On 02/24/2012 10:39 AM, Valerie Obenchain wrote:
> Hi Alex,
>
> Thanks for the bug report. The cdsID was taken from an overlap between 
> the query and GRangesList of cds by transcripts. This gave the correct 
> transcript number but (incorrectly) took the first cds number in the 
> list by default. Now fixed in devel 1.1.55.
>
> I've also updated the man page.
>
> Valerie
>
>
>
> On 02/24/2012 02:08 AM, Alex Gutteridge wrote:
>> On 22.02.2012 18:58, Hervé Pagès wrote:
>>> Hi Alex,
>>>
>>> On 02/22/2012 03:56 AM, Alex Gutteridge wrote:
>>
>> [...]
>>
>>>> But the predictCoding call gives this error:
>>>>
>>>> Error in .setSeqNames(x, value) :
>>>> The replacement value for isActiveSeq must be a logical vector, with
>>>> names that match the seqlevels of the object
>>>
>>> The error message doesn't help much but I think the pb is that you
>>> didn't rename chMT properly. Try to do this:
>>>
>>>   seqlevels(snps) <- gsub("chrMT", "chrM", seqlevels(snps))
====
Rewrite the bug-report thread above from "On 02/24/2012 10:39" to "the man page.", substituting "manual page" for "man page".

Provided data:
====
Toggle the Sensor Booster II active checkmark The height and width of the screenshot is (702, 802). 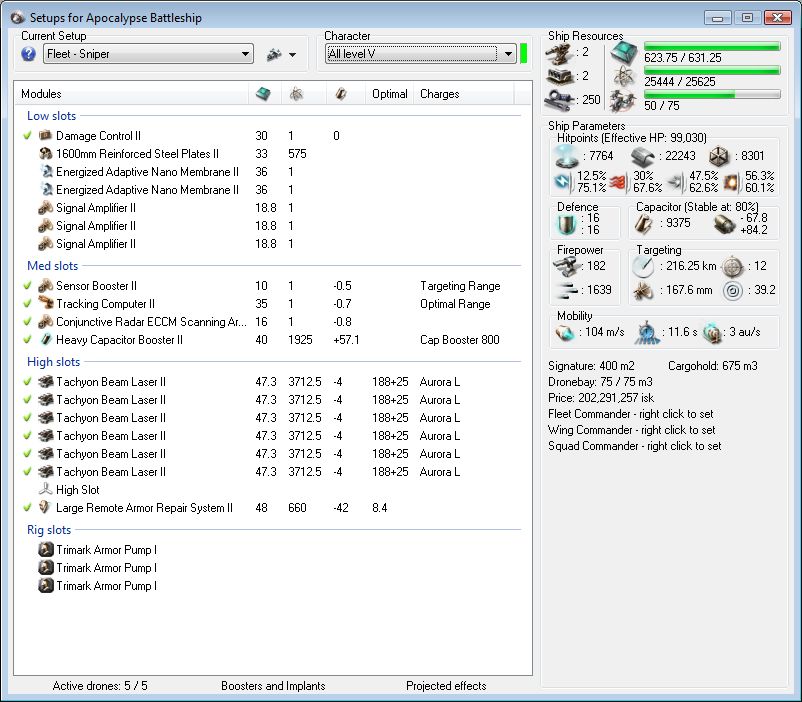coord(28,286)
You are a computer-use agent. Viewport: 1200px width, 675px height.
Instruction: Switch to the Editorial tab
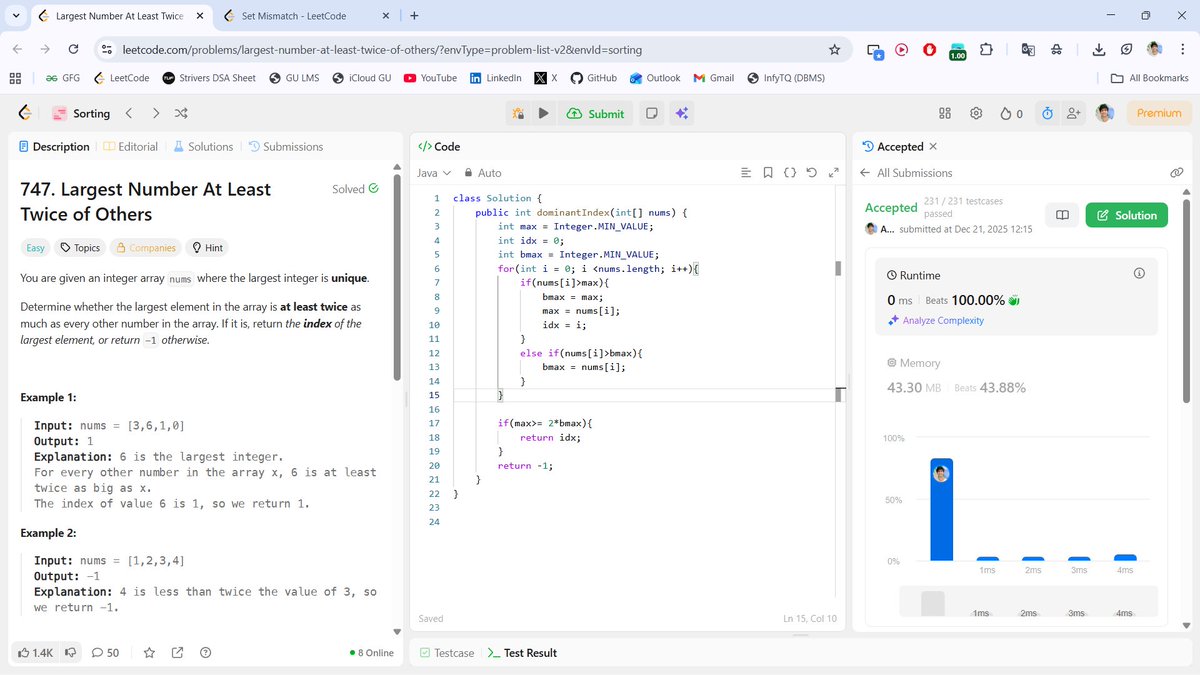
====
Answer to this problem:
On 02/24/2012 10:39 AM, Valerie Obenchain wrote:
> Hi Alex,
>
> Thanks for the bug report. The cdsID was taken from an overlap between 
> the query and GRangesList of cds by transcripts. This gave the correct 
> transcript number but (incorrectly) took the first cds number in the 
> list by default. Now fixed in devel 1.1.55.
>
> I've also updated the manual page.